Kroatien holt Davis Cup-Titel

Die kroatische Davis Cup-Mannschaft hat sich zum „Tennis-Weltmeister“ gekrönt. Im Finale in Lille bezwangen die Mannen von Zeljko Krajan Titelverteidiger Frankreich mit 3:1. Für Kroatien ist es nach 2005 der zweite Titelgewinn beim prestigeträchigen Nationenbewerb. Jetzt gibt es für die Spieler erst einmal eine Pause bevor der ATP Spielplan 2019 mit den ersten Turnieren in Australien startet.

Vorentscheidung bereits zum Auftakt

Bereits am ersten Tag stellten die favorisierten Gäste die Weichen auf Sieg. Youngster Borna Coric eröffnete mit einem 6:2, 7:5, 6:4 gegen Jeremy Chardy. Topstar Marin Cilic legte gegen den ursprünglich als Ersatzmann geplanten Jo-Wilfried Tsonga ebenso klar in drei Sätzen nach. Die Franzosen standen damit bereits im Doppel unter Zugzwang. Die Masters-Finalisten Pierre-Hugues Herbert und Nicolas Mahut brachten die „Grande Nation“ zurück ins Spiel, das kroatische Duo Dodig/Pavic wurde in vier Sätzen bezwungen. Die Entscheidung gelang Ex-US Open-Sieger Cilic, der Lucas Pouille keine Chance ließ und 7:6(3), 6:3, 6:3 siegte.
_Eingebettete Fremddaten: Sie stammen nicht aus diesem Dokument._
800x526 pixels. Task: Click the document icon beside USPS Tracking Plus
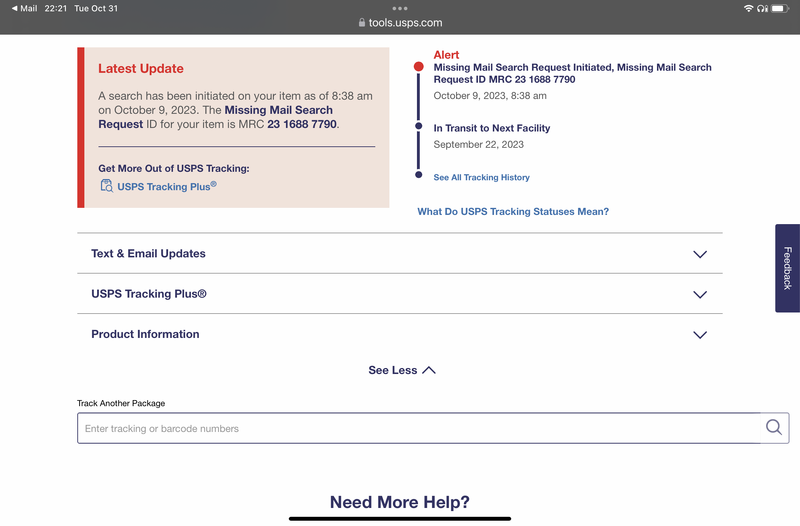point(106,186)
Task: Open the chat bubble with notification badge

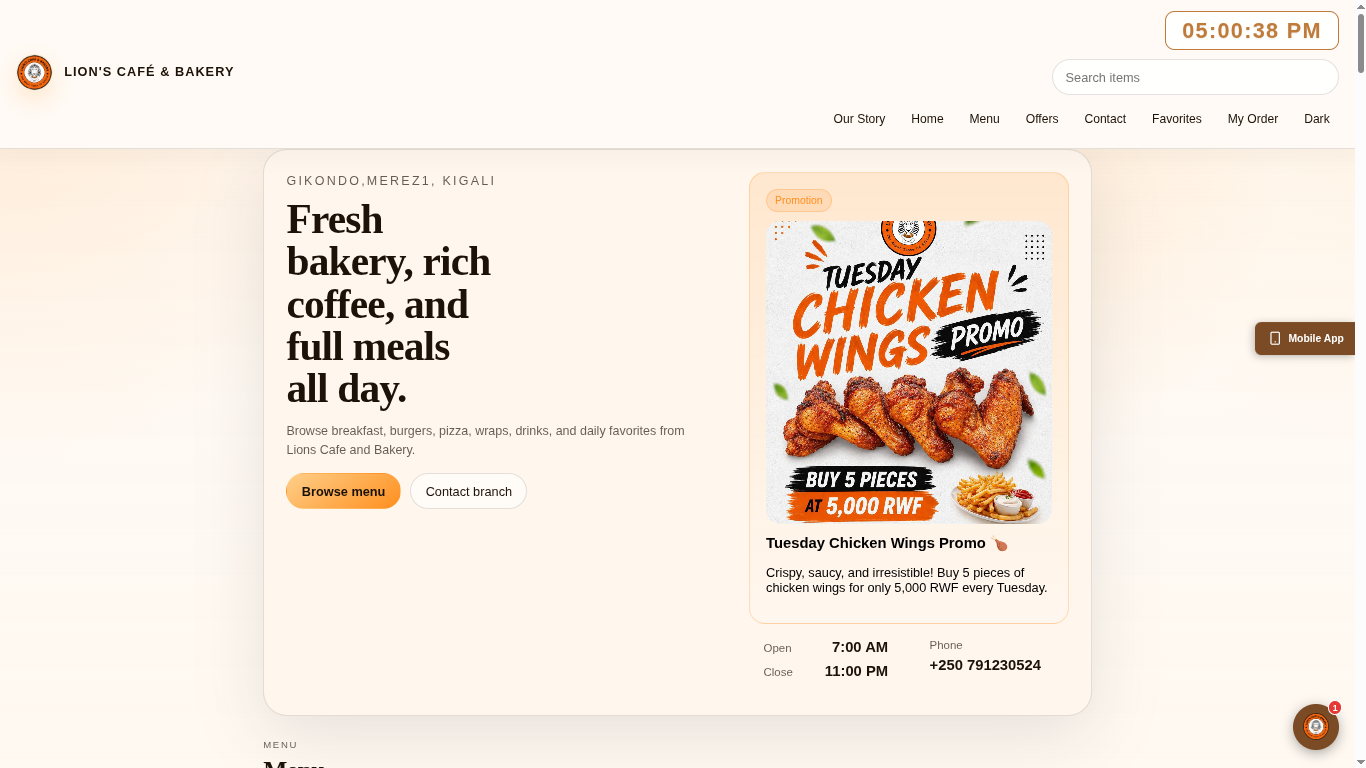Action: [1316, 727]
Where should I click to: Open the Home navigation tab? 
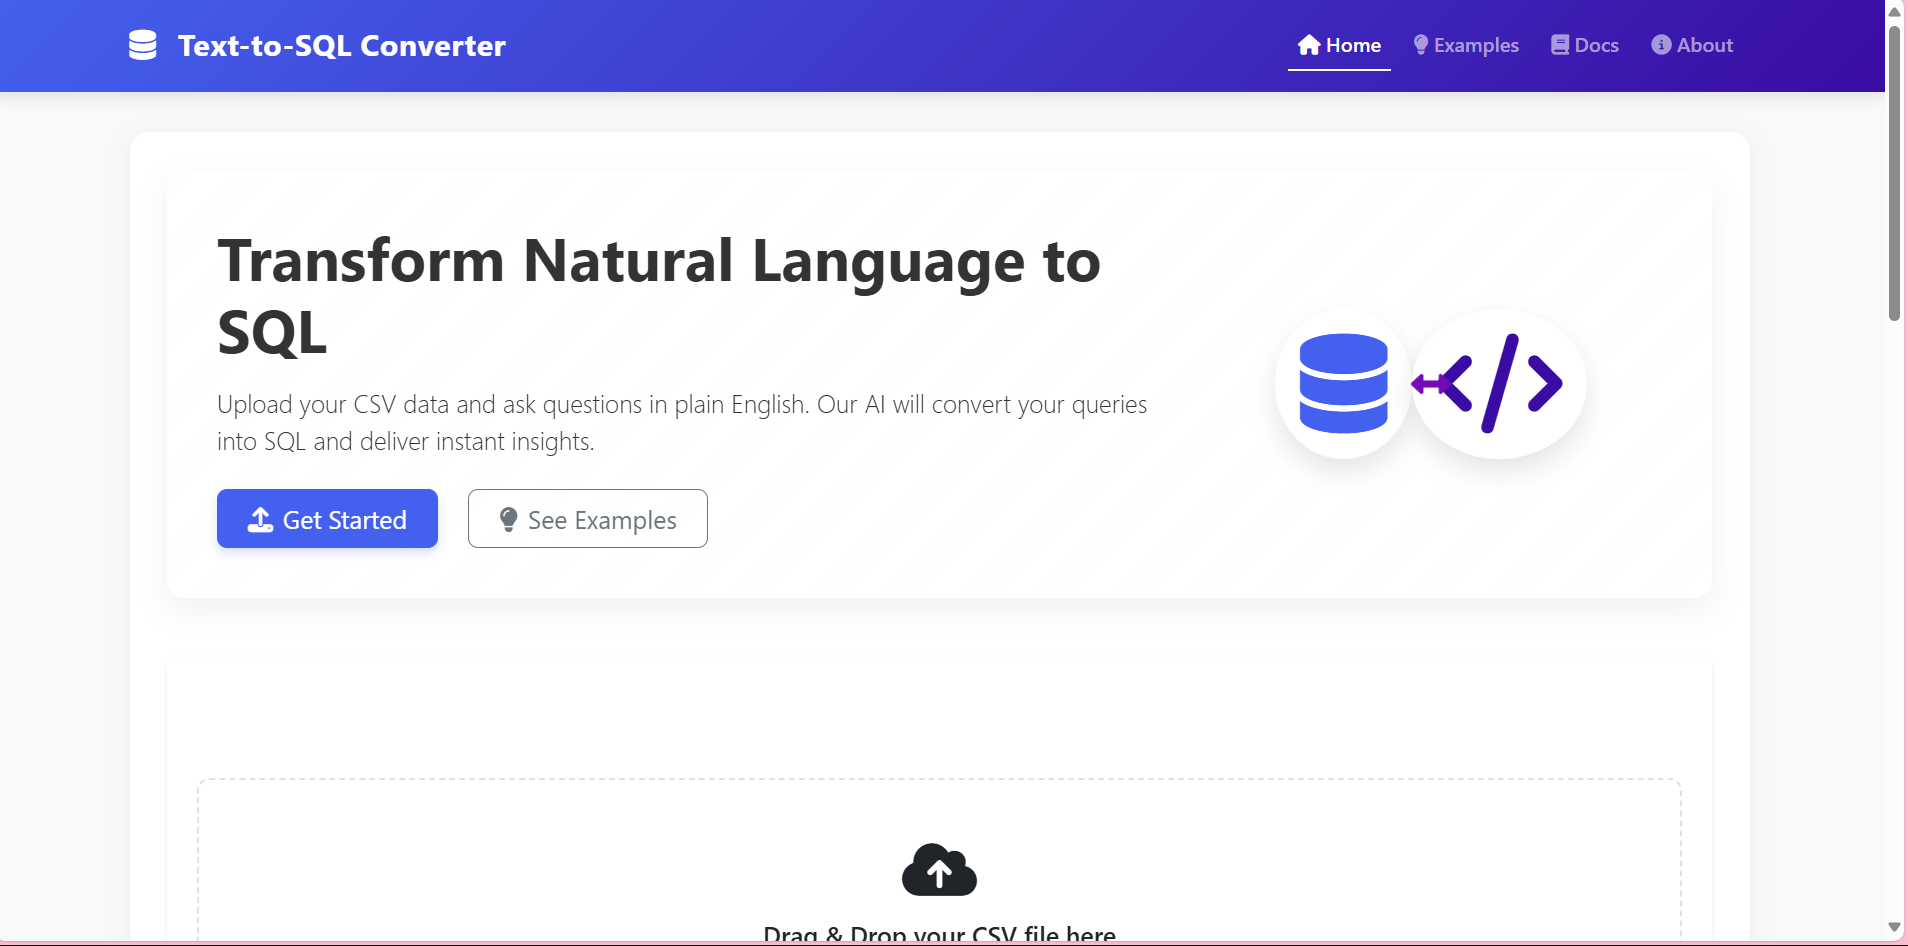1339,45
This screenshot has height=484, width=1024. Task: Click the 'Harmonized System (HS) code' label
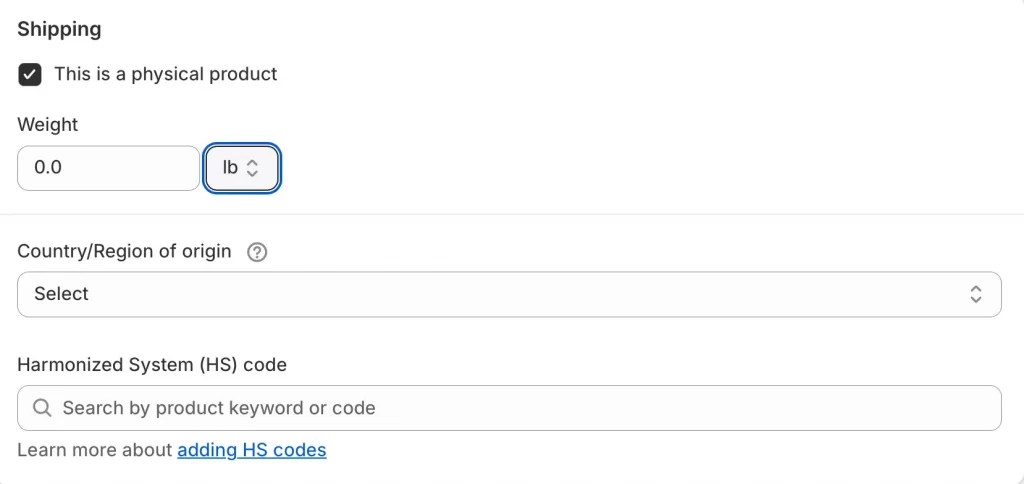(x=152, y=365)
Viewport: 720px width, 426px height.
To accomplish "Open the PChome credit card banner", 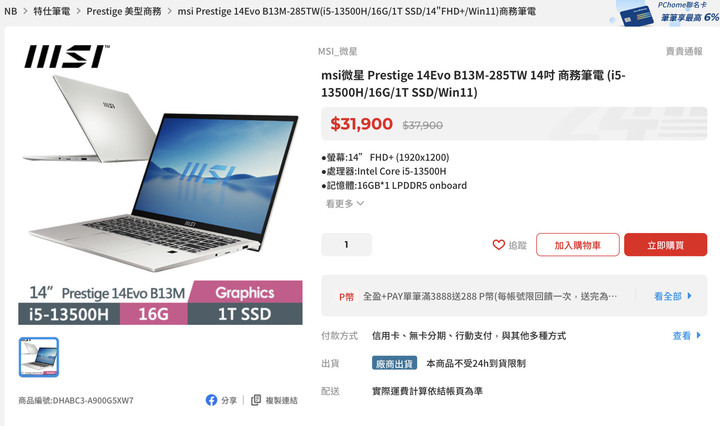I will coord(664,13).

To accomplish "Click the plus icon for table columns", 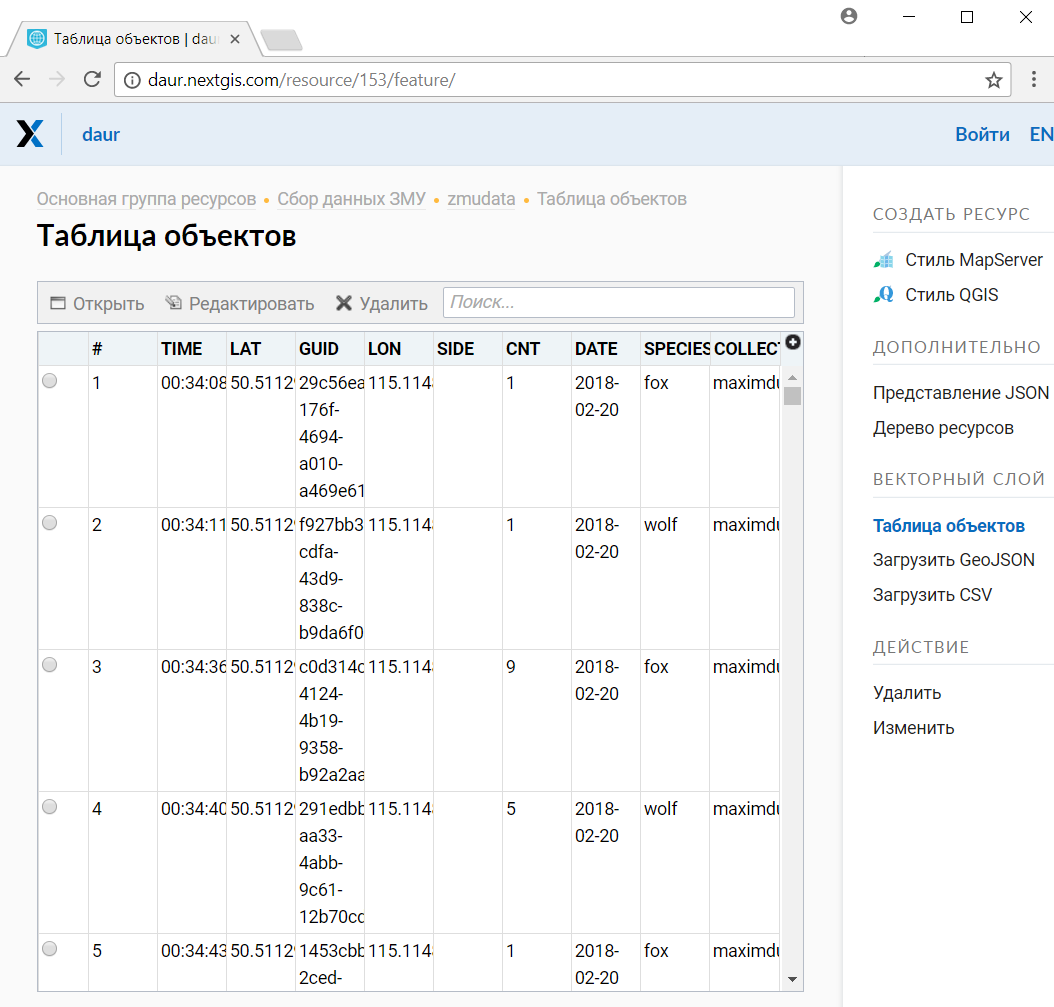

Mit dem zweiten Davis Cup-Triumph gelang den Kroaten auch die Revanche für das verlorene Finale bei der Fußball-WM. Besonders im Einzel zeigten die „Vatreni“ beeindruckende Vorstellungen und gaben keinen einzigen Satz ab. Speerspitze Cilic, der auch als Mitfavorit bei den Australian Open Quoten gilt, reagierte dementsprechend emotional und sprach nach seinem ersten Davis Cup-Titel von einem der „größten Tage meines Lebens“. Ähnliche Worte fand auch Kapitän Krajan, der seit 2012 die Geschicke des Teams leitet. Mit dem zweiten Titel der Geschichte krönt der Ex-Profi nach der Finalpleite 2016 nun seine Laufbahn. Für die unterlegenen Franzosen geht eine Ära zu Ende. Kapitän Yannick Noah, der die „Equipe“ zu insgesamt drei Davis Cup-Siegen geführt hat, wird durch die ehemalige WTA-Nummer 1 Amelie Mauresmo abgelöst.

Davis Cup-Reform

Mit dem kroatischen Triumph endete auch die letzte Auflage im traditionellen Davis Cup-Format. Im Zuge einer umstrittenen Reform gibt es ab 2019 erstmals ein Finalturnier, das von 18. Von 24. November in Madrid über die Bühne geht. 18 Nationen, die zuvor in einem Qualifikationsturnier ermittelt werden, spielen in drei Sechsergruppen den neuen Davis Cup-Champion aus.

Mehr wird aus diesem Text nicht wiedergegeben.